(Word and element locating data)
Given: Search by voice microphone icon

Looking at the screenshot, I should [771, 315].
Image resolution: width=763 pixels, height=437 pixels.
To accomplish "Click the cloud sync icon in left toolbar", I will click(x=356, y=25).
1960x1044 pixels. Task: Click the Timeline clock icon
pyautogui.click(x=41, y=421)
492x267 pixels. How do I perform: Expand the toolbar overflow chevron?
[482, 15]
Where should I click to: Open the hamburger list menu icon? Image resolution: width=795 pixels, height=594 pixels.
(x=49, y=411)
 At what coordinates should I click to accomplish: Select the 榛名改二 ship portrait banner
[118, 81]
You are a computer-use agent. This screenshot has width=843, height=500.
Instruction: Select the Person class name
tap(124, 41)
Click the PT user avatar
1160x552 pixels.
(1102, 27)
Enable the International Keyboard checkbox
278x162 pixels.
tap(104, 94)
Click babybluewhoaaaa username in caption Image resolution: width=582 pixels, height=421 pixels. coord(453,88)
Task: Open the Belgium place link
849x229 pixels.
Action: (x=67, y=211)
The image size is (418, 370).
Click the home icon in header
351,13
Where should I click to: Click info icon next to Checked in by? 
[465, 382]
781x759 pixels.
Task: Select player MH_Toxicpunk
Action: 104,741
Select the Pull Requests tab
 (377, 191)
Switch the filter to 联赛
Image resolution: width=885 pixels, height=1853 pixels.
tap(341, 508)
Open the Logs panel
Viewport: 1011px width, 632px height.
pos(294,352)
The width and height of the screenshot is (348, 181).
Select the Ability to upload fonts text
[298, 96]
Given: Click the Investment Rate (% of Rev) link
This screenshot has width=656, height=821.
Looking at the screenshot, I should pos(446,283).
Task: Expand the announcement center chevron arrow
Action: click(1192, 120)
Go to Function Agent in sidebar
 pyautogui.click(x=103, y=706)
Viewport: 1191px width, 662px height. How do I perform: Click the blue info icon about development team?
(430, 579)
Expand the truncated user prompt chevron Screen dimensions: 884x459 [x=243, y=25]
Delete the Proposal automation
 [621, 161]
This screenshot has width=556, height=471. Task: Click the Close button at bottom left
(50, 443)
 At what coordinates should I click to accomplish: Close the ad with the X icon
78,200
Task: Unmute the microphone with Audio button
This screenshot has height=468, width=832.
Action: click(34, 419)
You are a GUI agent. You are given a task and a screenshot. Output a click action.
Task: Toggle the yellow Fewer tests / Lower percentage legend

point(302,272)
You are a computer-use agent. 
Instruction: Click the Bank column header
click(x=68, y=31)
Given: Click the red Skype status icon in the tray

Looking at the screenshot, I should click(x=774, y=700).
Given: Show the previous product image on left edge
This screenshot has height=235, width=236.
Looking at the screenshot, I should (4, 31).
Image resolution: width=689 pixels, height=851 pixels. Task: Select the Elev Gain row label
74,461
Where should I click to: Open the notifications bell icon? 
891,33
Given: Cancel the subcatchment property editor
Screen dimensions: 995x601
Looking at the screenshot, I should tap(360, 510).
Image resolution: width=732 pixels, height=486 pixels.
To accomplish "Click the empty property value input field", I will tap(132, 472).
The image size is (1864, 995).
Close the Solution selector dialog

● WHAT THIS TASK INVOLVES
Copy out every one of the lines above, word for word and in the same order.

● PROBLEM SOLUTION
Given: Search by voice microphone icon

Looking at the screenshot, I should [771, 315].
Image resolution: width=763 pixels, height=437 pixels.
To accomplish "Click the cloud sync icon in left toolbar", I will click(x=356, y=25).
1960x1044 pixels. Task: Click the Timeline clock icon
pyautogui.click(x=41, y=421)
492x267 pixels. How do I perform: Expand the toolbar overflow chevron?
[482, 15]
Where should I click to: Open the hamburger list menu icon? Image resolution: width=795 pixels, height=594 pixels.
(x=49, y=411)
 At what coordinates should I click to accomplish: Select the 榛名改二 ship portrait banner
[118, 81]
You are a computer-use agent. This screenshot has width=843, height=500.
Instruction: Select the Person class name
tap(124, 41)
Click the PT user avatar
1160x552 pixels.
(1102, 27)
Enable the International Keyboard checkbox
278x162 pixels.
tap(104, 94)
Click babybluewhoaaaa username in caption Image resolution: width=582 pixels, height=421 pixels. coord(453,88)
Task: Open the Belgium place link
849x229 pixels.
Action: (x=67, y=211)
The image size is (418, 370).
Click the home icon in header
351,13
Where should I click to: Click info icon next to Checked in by? 
[465, 382]
781x759 pixels.
Task: Select player MH_Toxicpunk
Action: 104,741
Select the Pull Requests tab
 (377, 191)
Switch the filter to 联赛
Image resolution: width=885 pixels, height=1853 pixels.
tap(341, 508)
Open the Logs panel
Viewport: 1011px width, 632px height.
pos(294,352)
The width and height of the screenshot is (348, 181).
Select the Ability to upload fonts text
[298, 96]
Given: Click the Investment Rate (% of Rev) link
This screenshot has width=656, height=821.
Looking at the screenshot, I should pos(446,283).
Task: Expand the announcement center chevron arrow
Action: click(1192, 120)
Go to Function Agent in sidebar
 pyautogui.click(x=103, y=706)
Viewport: 1191px width, 662px height. How do I perform: Click the blue info icon about development team?
(430, 579)
Expand the truncated user prompt chevron Screen dimensions: 884x459 [x=243, y=25]
Delete the Proposal automation
 [621, 161]
This screenshot has width=556, height=471. Task: Click the Close button at bottom left
(50, 443)
 At what coordinates should I click to accomplish: Close the ad with the X icon
78,200
Task: Unmute the microphone with Audio button
This screenshot has height=468, width=832.
Action: click(34, 419)
You are a GUI agent. You are given a task and a screenshot. Output a click action.
Task: Toggle the yellow Fewer tests / Lower percentage legend

point(302,272)
You are a computer-use agent. 
Instruction: Click the Bank column header
click(x=68, y=31)
Given: Click the red Skype status icon in the tray

Looking at the screenshot, I should click(x=774, y=700).
Given: Show the previous product image on left edge
This screenshot has height=235, width=236.
Looking at the screenshot, I should (4, 31).
Image resolution: width=689 pixels, height=851 pixels. Task: Select the Elev Gain row label
74,461
Where should I click to: Open the notifications bell icon? 
891,33
Given: Cancel the subcatchment property editor
Screen dimensions: 995x601
Looking at the screenshot, I should tap(360, 510).
Image resolution: width=732 pixels, height=486 pixels.
To accomplish "Click the empty property value input field", I will tap(132, 472).
The image size is (1864, 995).
Close the Solution selector dialog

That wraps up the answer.